Der Flughafen tauchte schneller als erwartet vor ihnen auf, ein nagelneues Gebäude, erbaut in einem Stil, den Architekten bevorzugen, die Zeit und Geld sparen müssen: Die Abflughalle ähnelte einem aus vorgeformten Kunststoffbauteilen zusammengesetzten Flugzeughangar. Gaddis hatte ein Chaos wie auf Scheremetjewo erwartet, stattdessen kam er sich im Inneren des Terminals wie in einer Ikea-Filiale vor. Alles makellos sauber mit harten, terracottafarbenen Plastiksitzen und Wänden, deren strahlendes Weiß die Härte des Lichts im Terminal noch verstärkte. Miklós plauderte mit ihm, als sie auf den Abflugschalter zuschlenderten. »Sehr gut, ausgezeichnet«, sagte er, nachdem er entdeckt hatte, dass der easyJet ohne Verspätung angekündigt war. Nach kurzem Warten in der Schlange gab Gaddis seine Tasche auf, bekam den Bordpass und setzte sich mit Miklós in eine Filiale von Caffè Ritazza, wo sie sich Espressos bestellten. Immer wieder suchte sein Blick die Halle nach Hinweisen darauf ab, dass jemand ihn erkannt haben könnte. Aber ein Gefühl der Bedrohung wollte sich in einer solch nüchternen Umgebung beim besten Willen nicht einstellen. Miklós, nach wie vor bemüht, Gaddis zu beruhigen, nahm das Gespräch über russische Literatur wieder auf und ermutigte ihn zu einem längeren Vortrag über Tolstois Kindheit. Nachdem sie einen zweiten Espresso getrunken und zwei weitgehend geschmacklose Muffins verzehrt hatten, wurde es Zeit für das Boarding.

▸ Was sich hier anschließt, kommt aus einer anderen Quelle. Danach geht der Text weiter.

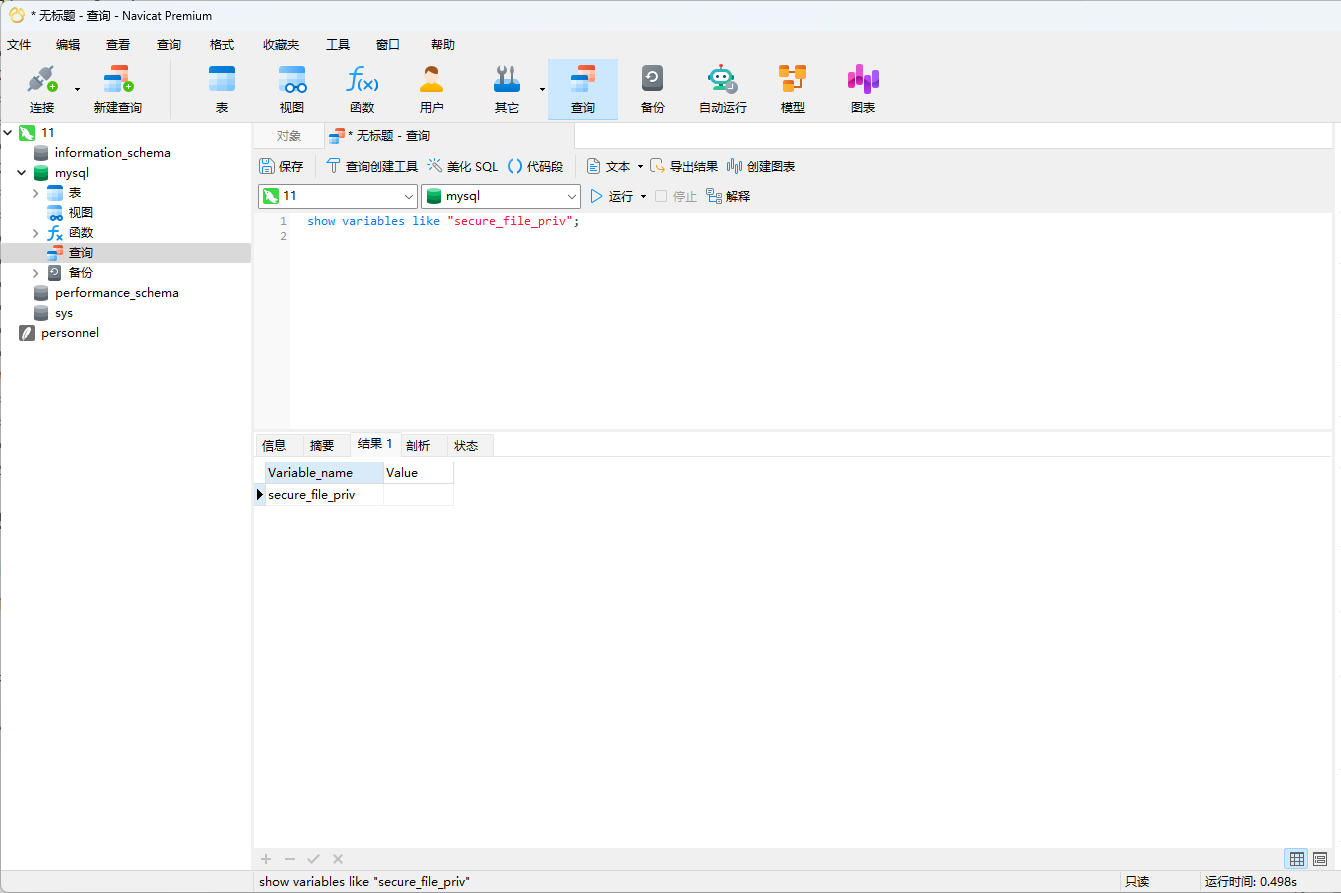1341x893 pixels.
Task: Open the database dropdown showing mysql
Action: click(x=501, y=196)
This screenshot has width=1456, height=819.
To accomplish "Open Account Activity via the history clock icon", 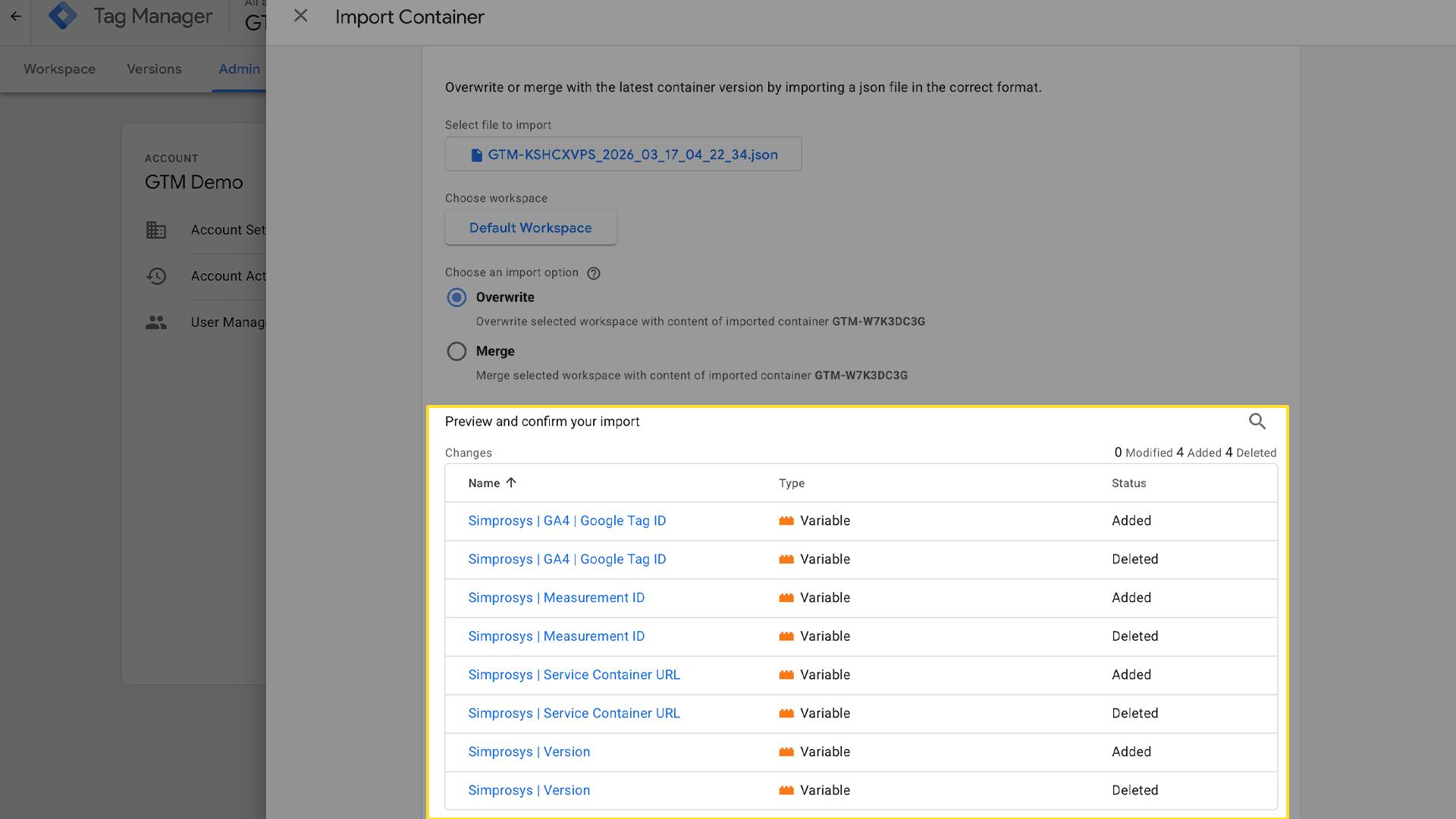I will click(x=156, y=276).
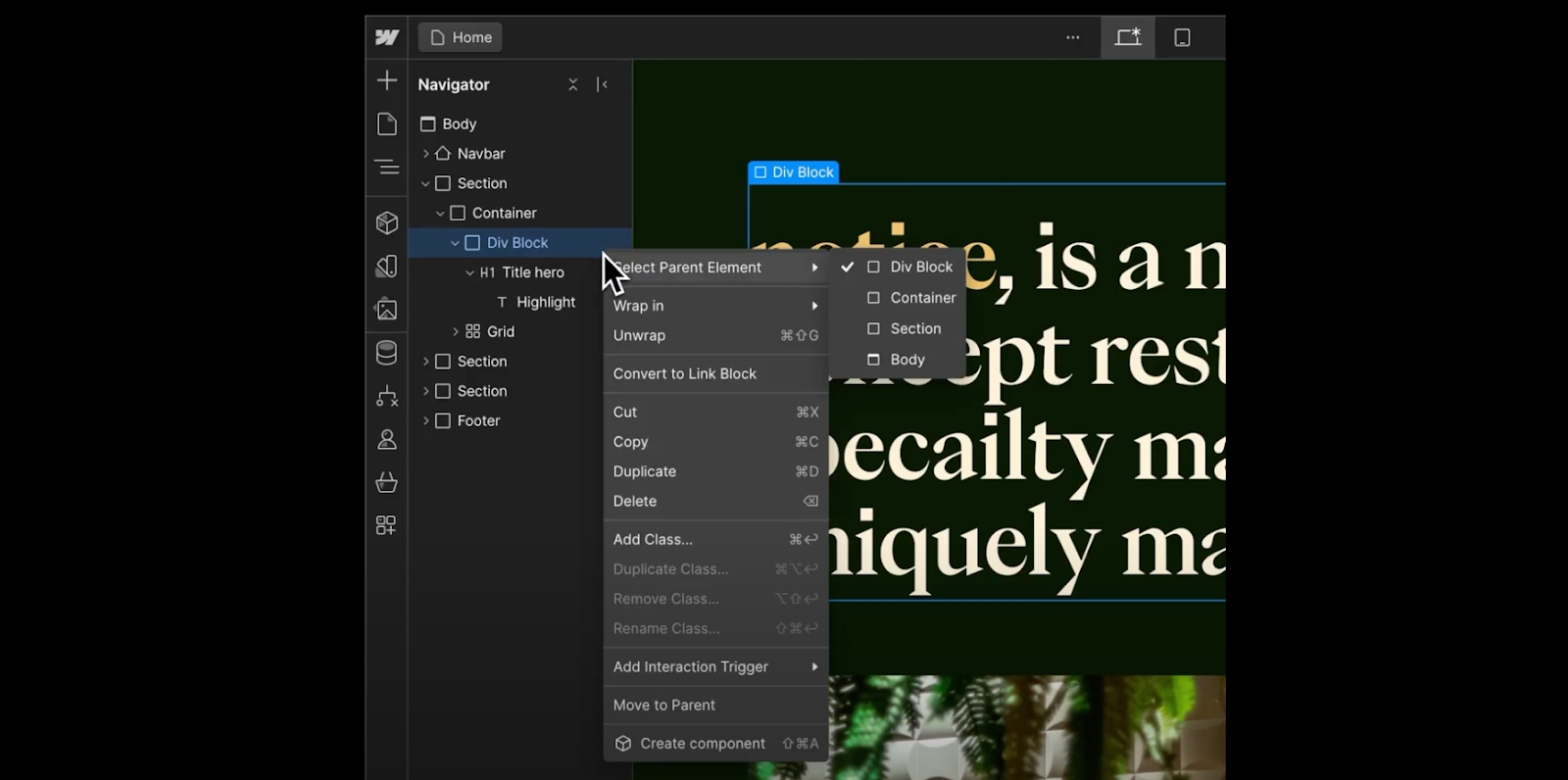Collapse all Navigator items button
Image resolution: width=1568 pixels, height=780 pixels.
tap(573, 85)
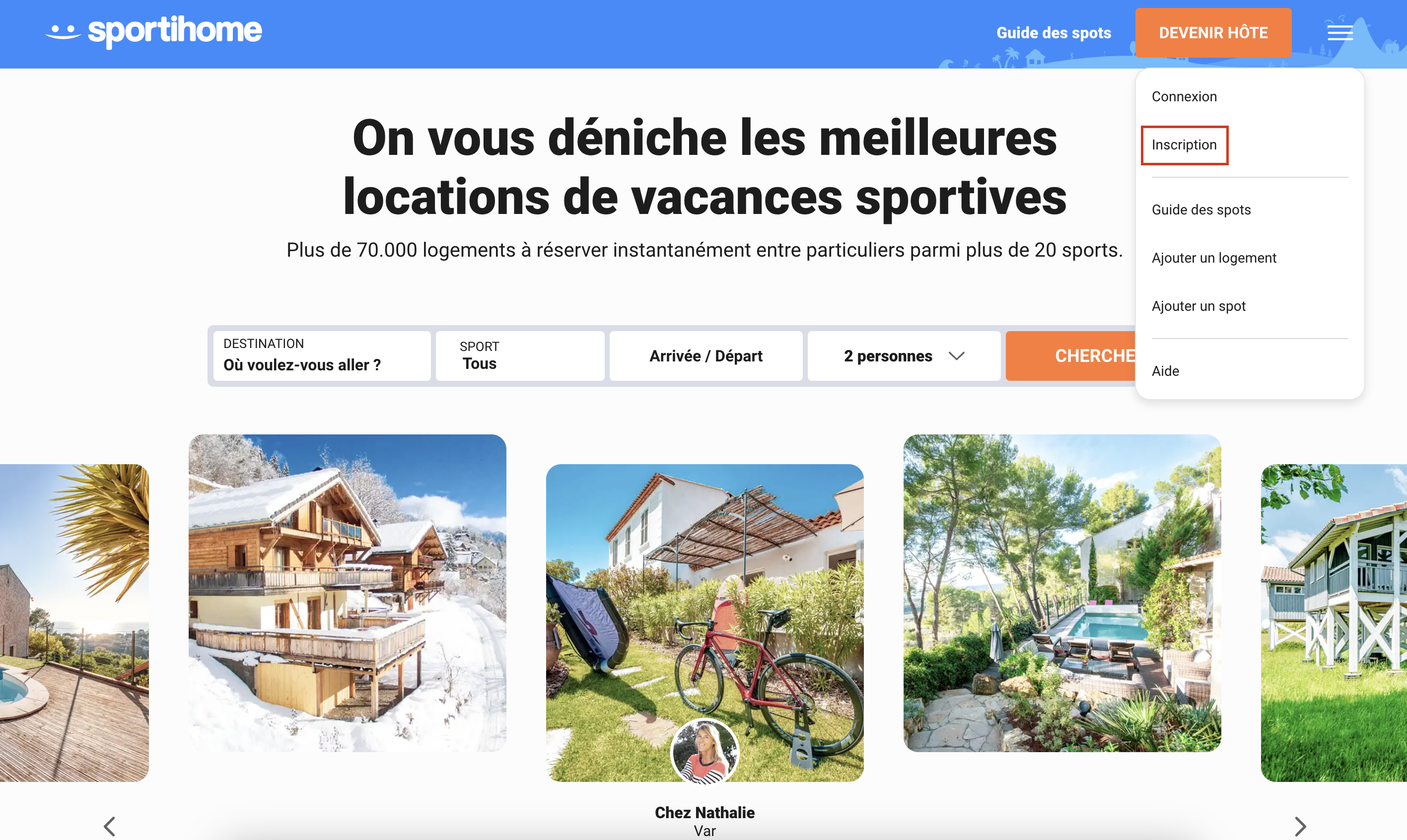
Task: Click the Sportihome logo
Action: [153, 32]
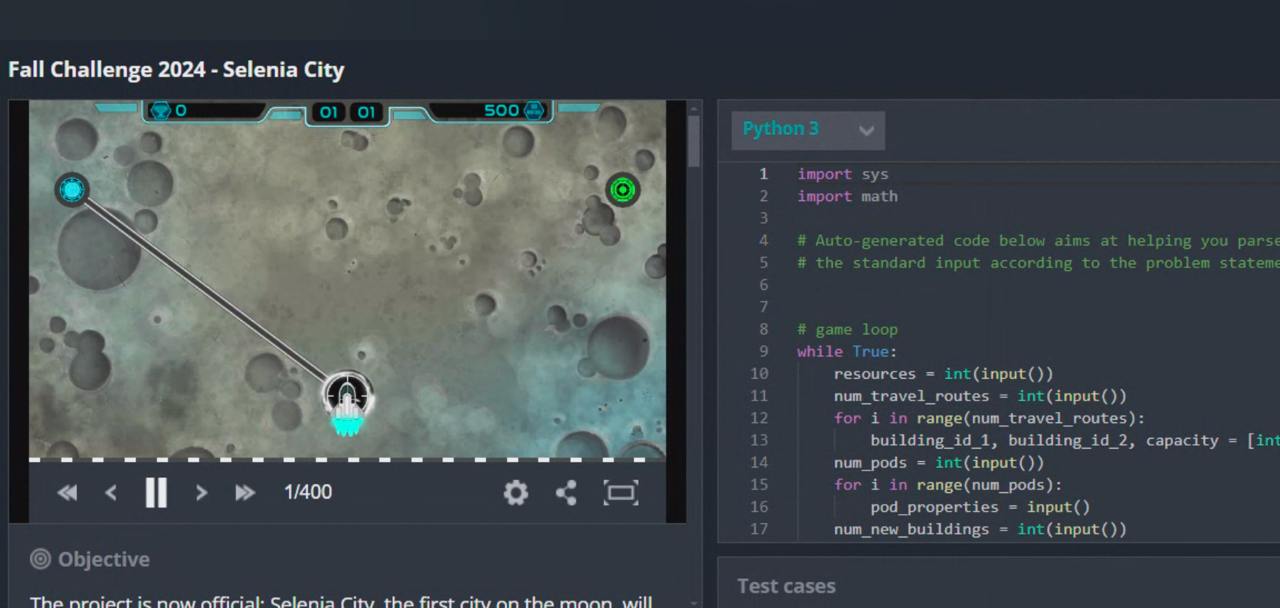This screenshot has width=1280, height=608.
Task: Jump to the first replay frame
Action: (67, 492)
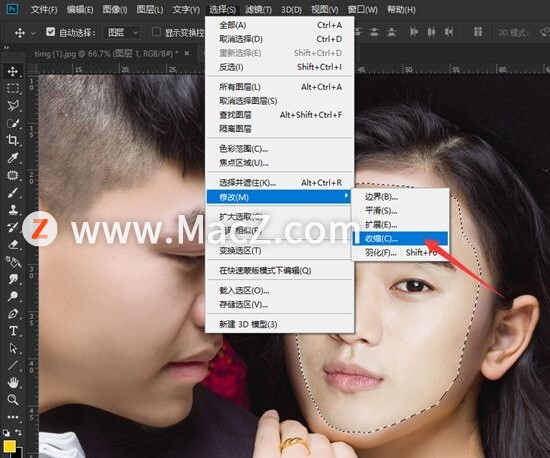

Die beiden Männer steuerten auf die Sicherheitskontrolle zu. Es standen keine Polizisten am Eingang, keine Spürhunde, auch keine breitschultrigen Russen, die schwarzweiße Überwachungsfotos von Dr. Samuel Gaddis herumzeigten. Es war ein normaler Nachmittag an einem normalen Billigflugterminal. Gaddis konnte sich nicht vorstellen, dass sich ihm noch irgendein Problem in den Weg stellen würde.
»Also«, sagte Miklós und legte ihm eine Hand auf die Schulter, »wir sind alte Freunde, okay? Sie sind für ein paar Tage bei mir zu Besuch gewesen. Die meiste Zeit haben wir getrunken.«
Plötzlich kam die Angst zurück. Ihm wurde klar, warum Miklós ihn erst jetzt in die letzten Einzelheiten ihrer Tarnung einweihte. Offenbar hatte er befürchtet, dass Gaddis sie vergessen könnte.
»Wir haben uns vor fünf Jahren auf einem Junggesellenwochenende in Budapest kennengelernt.« Miklós rieb sich grinsend den Bart, als wären ihm ein paar schmutzige Details dazu eingefallen. »Und jetzt müssen Sie gehen, Mr. Tait. Ich wünsche Ihnen einen angenehmen Flug.«
Gaddis brachte ein Lächeln zustande, obwohl er vor Nervosität Sodbrennen hatte.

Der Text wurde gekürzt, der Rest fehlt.